UAPF Level-4 process for semantic analysis of free-text documents,
governed by **UAPF v2.3.0** (Algorithm Cards).
## What this package is
## What this package does
A **real, inspectable process** — not a single AI call in BPMN costume.
The flow has six executable nodes; three of them are DMN decision tables
that carry the actual algorithm, with explicit ranked rules and weights.
Three BPMN service tasks invoke three UAPF-IP host capabilities:
| Task | Capability | Algorithm Card |
|-----------------------|----------------|---------------------------------------------------------------------|
| `Task_DetectRedactPii`| `ai.redact@1` | [`algorithms/pii_redactor.card.yaml`](algorithms/pii_redactor.card.yaml) |
| `Task_ExtractSemantics`| `ai.extract@1`| [`algorithms/vdvc_semantic_extractor.card.yaml`](algorithms/vdvc_semantic_extractor.card.yaml) |
| `Task_EmitResult` | `event.emit@1` | [`algorithms/completion_event_emitter.card.yaml`](algorithms/completion_event_emitter.card.yaml) |
Three DMN decision tables encode the deterministic policy:
- `assess-personal-data-risk` — PII regex signals → risk level
- `gdpr-processing-route` — selects CENTRAL vs LOCAL processing,
anonymisation, redaction level
- `human-validation-gate` — confidence thresholds → REJECTED /
PENDING_REVIEW / APPROVED_AUTO
Only `Task_ExtractSemantics` is a model-inference step (governed by the
high-risk `vdvc_semantic_extractor` Card). Everything else is
deterministic.

◆ ◆ ◆ ◆ ◆ ◆ ◆

**The tasks**
(a) In the package description, restate the passage from "## What this package is" to "rules and weights.", swapping "package" for "bundle".
(b) Decide whether each statement agrees with the package description, answering yes or no and quoting the deciding words: (i) Three of the flow's executable nodes are DMN decision tables. (ii) `Task_EmitResult` is a model-inference step. (iii) The package is governed by UAPF v2.3.0.
(c) Extend the package description with further text that picks up after its final sentence.
The lines after this point are separate material, unrelated to the package description.

**Dataset content**
◆ ◆ ◆ ◆ ◆ ◆ ◆

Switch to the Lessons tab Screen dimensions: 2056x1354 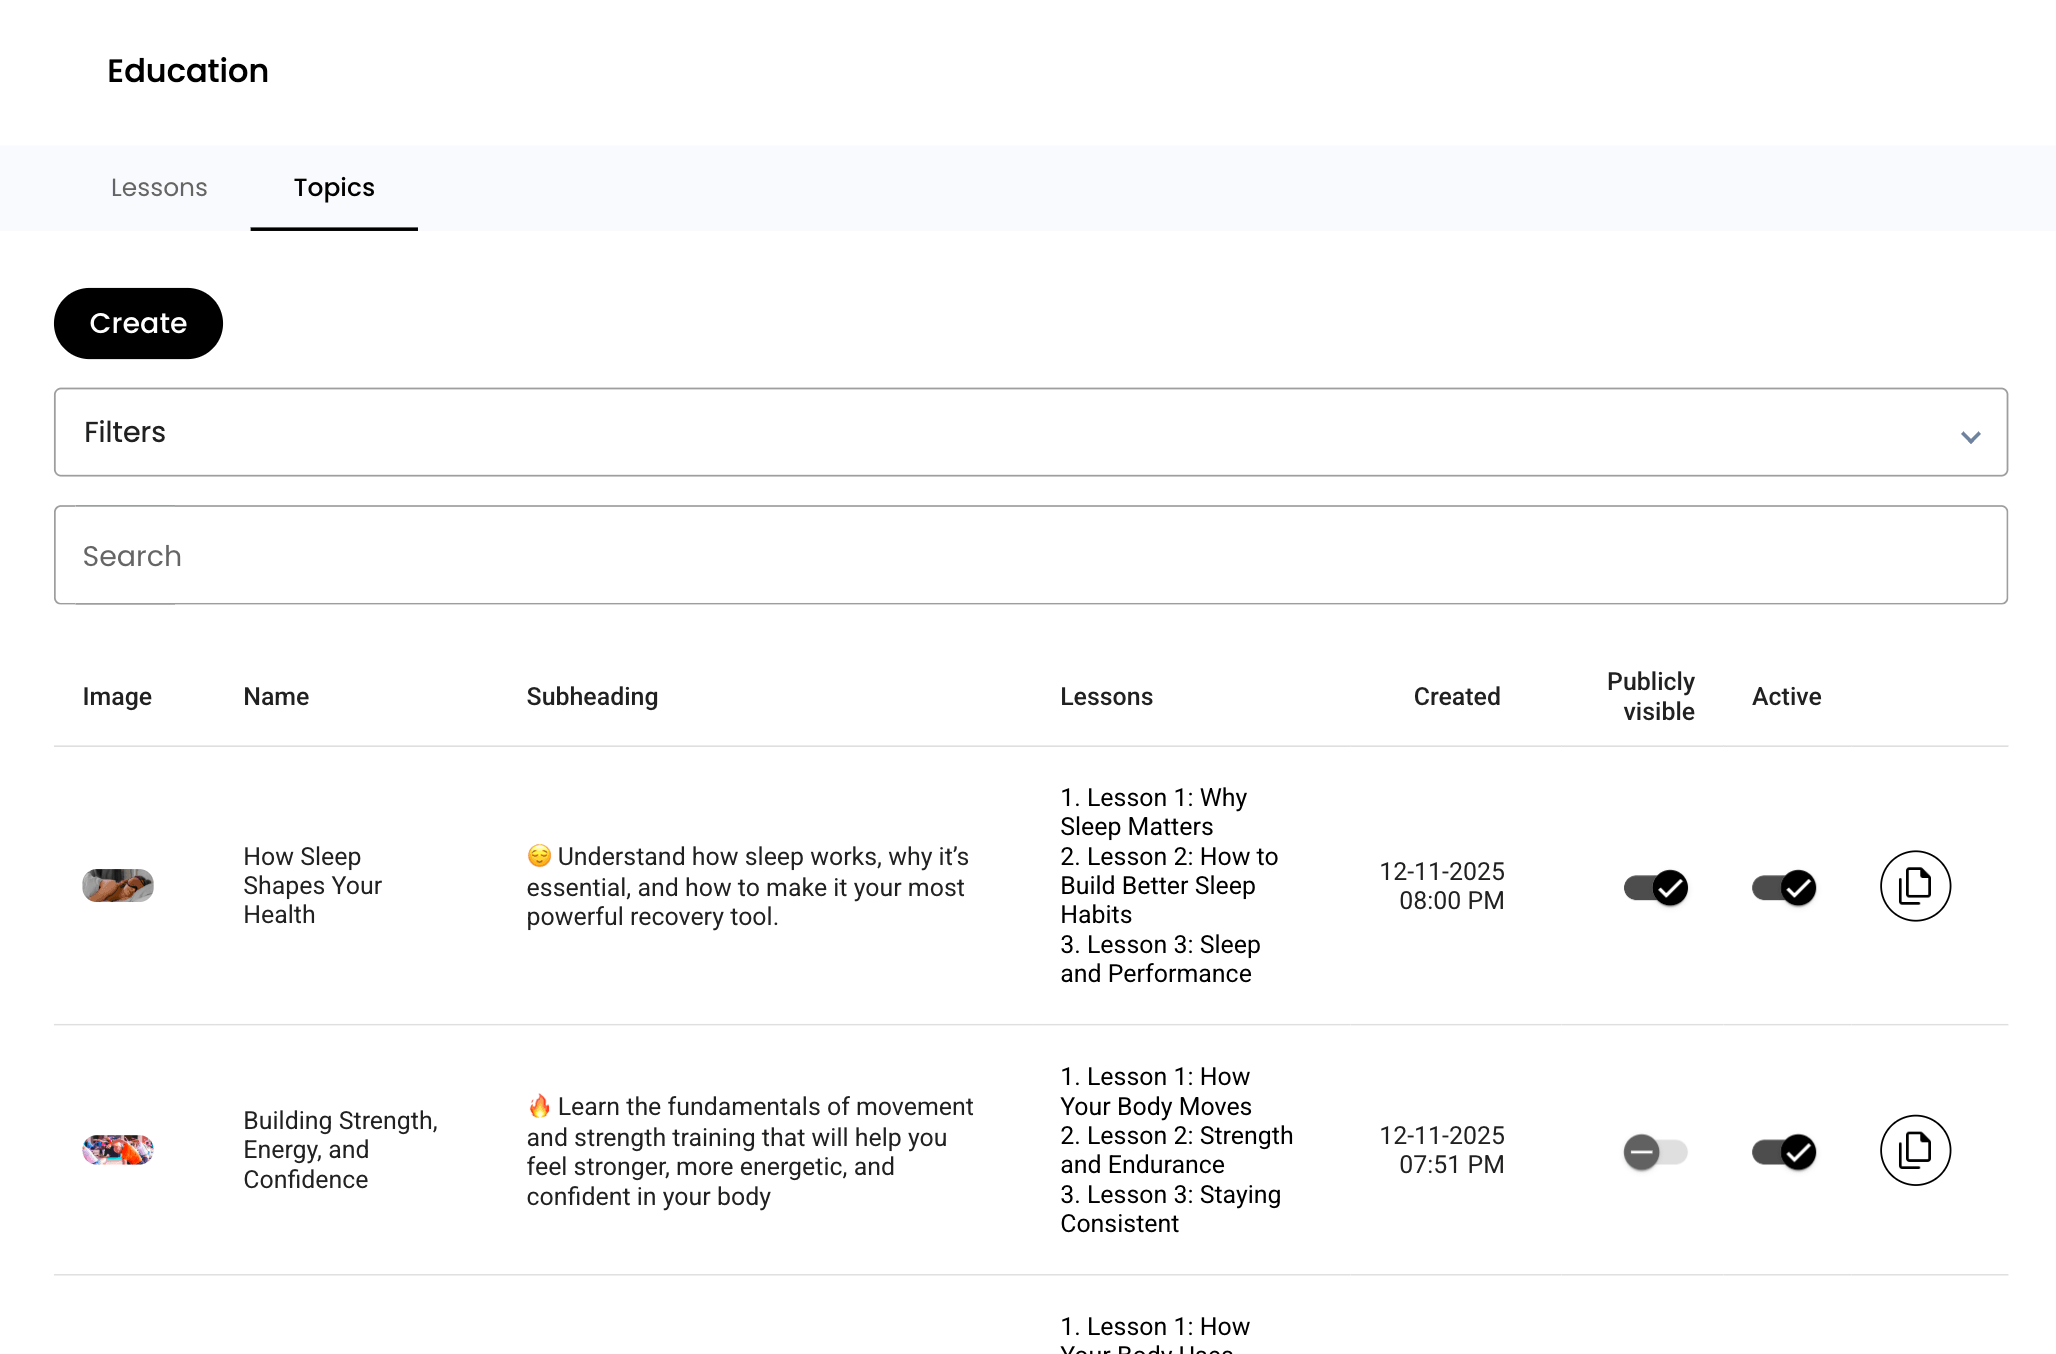159,188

◆ ◆ ◆ ◆ ◆ ◆ ◆

**Exercise answers**
(a)
## What this bundle is
## What this bundle does
A **real, inspectable process** — not a single AI call in BPMN costume.
The flow has six executable nodes; three of them are DMN decision tables
that carry the actual algorithm, with explicit ranked rules and weights.

(b)
(i) Yes: "The flow has six executable nodes; three of them are DMN decision tables"
(ii) No: "Only `Task_ExtractSemantics` is a model-inference step"
(iii) Yes: "governed by **UAPF v2.3.0** (Algorithm Cards)"

(c)
## v3.0.0 — Algorithm Cards
The three opaque host capabilities are now wrapped in Algorithm Cards
under `algorithms/`. Each Card supplies, per UAPF v2.3.0 chapter 13:
intent, IO contract, ownership, validation history, risk class, audit
configuration, and (where relevant) `privacy` and `risk` extensions.
Audit question → answer-location:
| Auditor asks | Read this |
|-----------------------------------------------|------------------------------------------------|
| What does the redactor detect? | `algorithms/pii_redactor.card.yaml` § io |
| What's the AI Act risk class of the extractor?| `vdvc_semantic_extractor.card.yaml` § risk |
| Who owns each algorithm? | each Card § owners |
| When was each algorithm last validated? | each Card § validation |
| What gets logged, with what retention? | each Card § audit |
| Why is human oversight needed? | `vdvc_semantic_extractor.card.yaml` § confidence |
### Delta from v2.0.0
- **+** `algorithms/` folder with three Cards (one per opaque host capability).
- **+** `algorithm_cards: true` and `paths.algorithms` in `uapf.yaml` / `manifest.json`.
- **~** `resources/mappings.yaml`: single `agent.semantic-extractor` target split into three algorithm-specific targets (`agent.pii_redactor`, `agent.vdvc_semantic_extractor`, `agent.completion_event_emitter`), each carrying its `algorithm_card` reference. Binding shape unchanged.
- **~** `bpmn/semantic-document-analysis.bpmn`: **unchanged**. Algorithm Cards live on resource targets, not in the BPMN — no extension elements required.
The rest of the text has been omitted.